Em 1991, o prof. Eugene W. Hickok Jr. reuniu estudos de constitucionalistas estadunidenses sobre o alcance atual (Original Meaning and Current Understanding) da Declaração de Direitos Humanos norte-americana (The Bill of Rights), publicando-os pela University Press of Virginia. Sobre a pena de morte, o ex-procurador geral de Justiça William Bradford Reynolds sustenta sua conveniência e constitucionalidade (The Death Penalty is not Cruel and Unusual Punishment), ao passo que Jack Greenberg, professor de Direito na Universidade de Columbia, demonstra estatisticamente (Against the American System of Capital Punishment) que é decrescente o número de execuções consumadas, até porque, de 1982 a 1985, a Suprema Corte daquele país invalidou cerca de 35% das condenações, por deficiências formais dos respectivos processos.

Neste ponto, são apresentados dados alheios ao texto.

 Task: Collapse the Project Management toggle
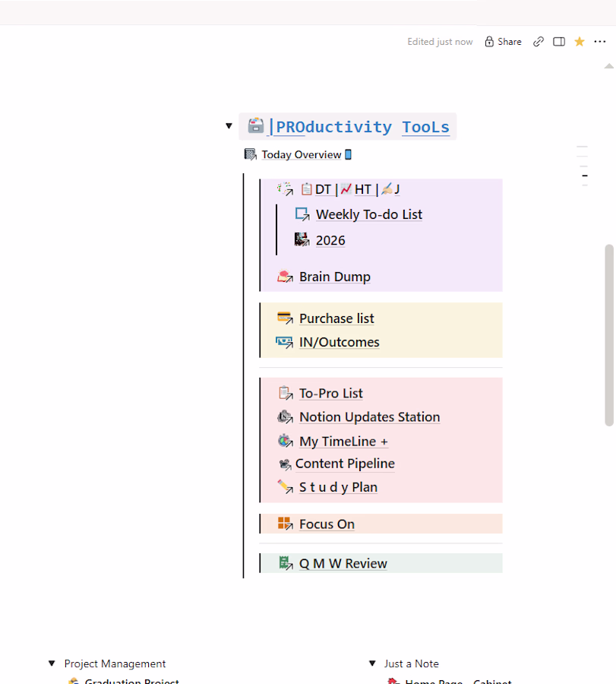(52, 663)
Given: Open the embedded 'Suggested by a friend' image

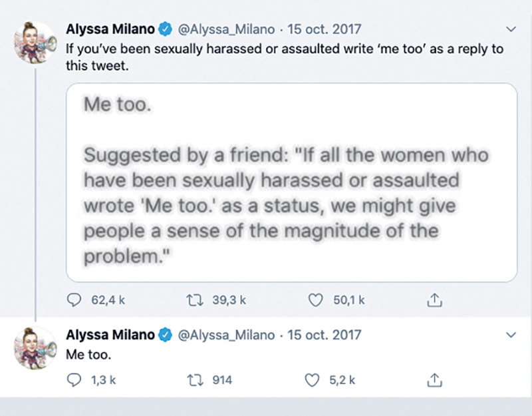Looking at the screenshot, I should pyautogui.click(x=291, y=182).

Com quais argumentos você mais se identifica? Temos por aqui estudos sérios como esse?
Quanto a mim, prefiro recitar os versos do lusitano José Régio:
"Ah, que ninguém me dê piedosas intenções,
ninguém me peça definições.
Ninguém me diga: 'vem por aqui!'
A minha vida é um vendaval que se soltou,
é uma onda que se alevantou,
é um átomo a mais que se animou.
Não sei por onde vou,
nem sei para onde vou.
Só sei que não vou por aí!"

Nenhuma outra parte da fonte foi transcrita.